In a layman’s language, semiotics can be defined as the use of symbolic communication through signs, logos, gestures (behavioural) and other linguistic and non-linguistic methods. The term is derived from the Greek word sēmeiōtikós, which describes the act of interpreting signs. One of the founders of semiotics, the Swiss linguist, Ferdinand de Saussure, defined the term as the study of “the life of signs within a society.”
It is important to note that semiotics plays very significant roles in psychiatry, especially from diagnostic perspectives. Psychiatrists and psychologists can deconstruct and diagnose mental health issues in their patients through semiological analyses. Most importantly, persons who are not trained psychiatrists or psychologists but who are interested in psychoanalytical or psychopathological issues may recognise mental cases by their signs and body language and raise the alarm by reporting such to the appropriate authorities. This is perhaps one of the missing links in contemporary African society where most people treat issues of mental illness with the highest levels of stigma and nonchalance.
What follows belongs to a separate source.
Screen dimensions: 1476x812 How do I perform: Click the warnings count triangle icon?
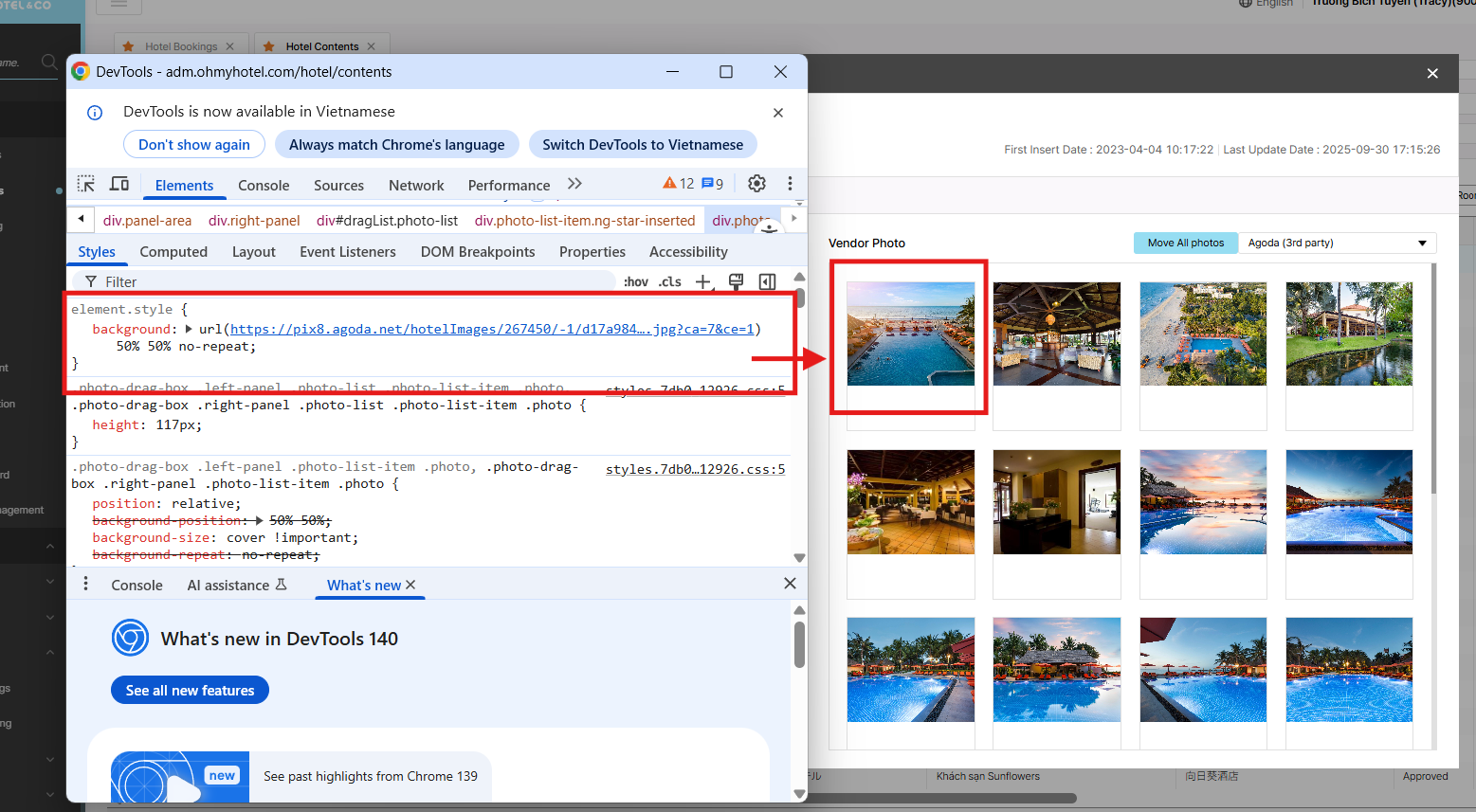670,184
Most of the mentally challenged men and women you see roaming the streets could have been managed successfully, if people around them had shown more concern by carefully studying and trying to decode their strange behaviours and mannerisms early enough before their conditions worsened. As illustrated by William Shakespeare in Macbeth, Lady Macbeth’s somnambulism (sleepwalking malady) was a sign of some mental breakdown emanating from her feeling of guilt and psychological disorientation as one of the masterminds of the murder of King Duncan.
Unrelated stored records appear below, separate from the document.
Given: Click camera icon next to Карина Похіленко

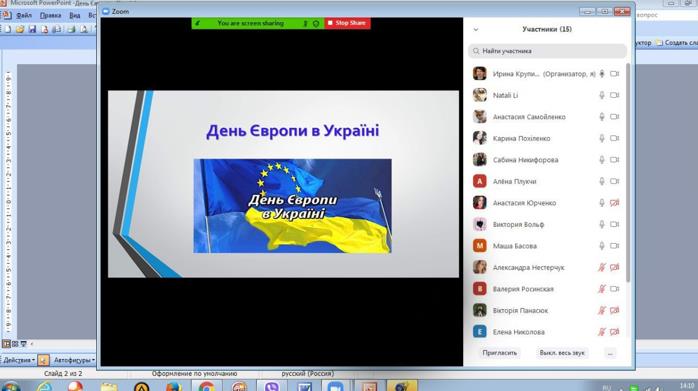Looking at the screenshot, I should 614,138.
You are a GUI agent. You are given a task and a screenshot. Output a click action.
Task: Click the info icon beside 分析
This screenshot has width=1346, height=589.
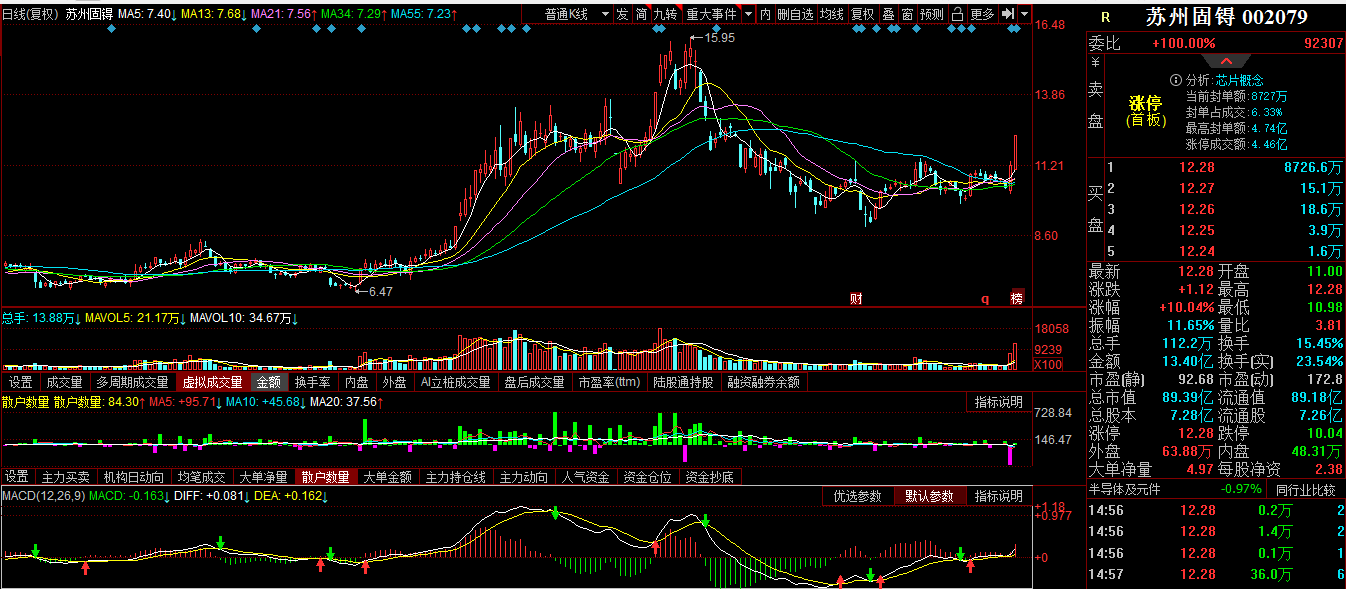(1176, 80)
There are many Lady Macbeths in real life who are roaming the streets talking gibberish and living in an entirely different mental frequency from the rest of us. Such cases may not be products of substance abuse. Some of them may be victims of severe existential tragedies or partakers in grievous guilt-laden crimes for which they have lost their minds. For such people, the intervention of the community through critical observation can help in the healing process.
Conversely, trained and experienced psychiatrists and psychologists depend on the semiological interpretations of the signs and symptoms presented by mentally challenged persons in arriving at the appropriate diagnostic and prescription activities. While orthodox medicine does not believe in the myths and superstitions that populate spirituality, it is still important that mental cases, which society often ascribes to supernatural causes, are evaluated by trained psychiatrists or psychologists who have a deeper understanding of medical semiotics and their impact in the management of psychopathological issues.
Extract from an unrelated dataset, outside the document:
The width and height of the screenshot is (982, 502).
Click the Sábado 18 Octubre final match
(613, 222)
Whether or not a mental case is caused by spiritual forces, the truth remains that any disease of the mind requires the attention of a mental health expert while prayer and other spiritual rituals can be used as complements. Indeed, there have been many cases of people who were said to have had spiritual problems which manifested in the form of insanity. The case of a popular Nigerian musician who was said to have read the Sixth and Seventh Books of Moses comes to mind.
While the late musician kept pointing fingers at some spiritual misadventure as the main cause of his insanity, some people who were close to him revealed that his mental health issue emanated from his reckless abuse of alcohol and some cheap narcotics in the United States. These substances led to the deterioration of his mental health condition before he was eventually taken into many unsuccessful rehabilitation programmes, both in the US and Nigeria. Until his death in 2020, his case remained a puzzling reality shrouded in the anarchical juxtaposition of spirituality and drug abuse.
Rather than basking in the euphoria of some speculative spiritualism, as embedded in religions such as Christianity, Islam, African traditional religion and other theistic doctrines to arrive at the cause of a particular mental illness, trained psychiatrists and psychologists look out for certain codes in human behaviour to ascertain the needed course of action.
Interestingly religious delusions have been observed as some of the major signs of schizophrenia. People who nurse such delusions often see themselves as God or prophets sent to fight evil. Such people also have the tendency to resort to suicidal thoughts or actions, if not properly managed by mental health experts. A typical example is the case of the famous English artist, Richard Dadd, who at the age of 26 in 1843, killed his father, believing that his father was the devil and that he had been sent by God to fight the forces of evil.
Today, there are many religious persons who share the same traits with Dadd. While some are drug addicts trying to find solace in religion, others are “addicts of unknown addictions.” You will always find them in societies where economic depression, poverty and penury reign supreme. You can actually save a soul by alerting the appropriate authorities when you notice such abnormal messianic dissipations in any individual.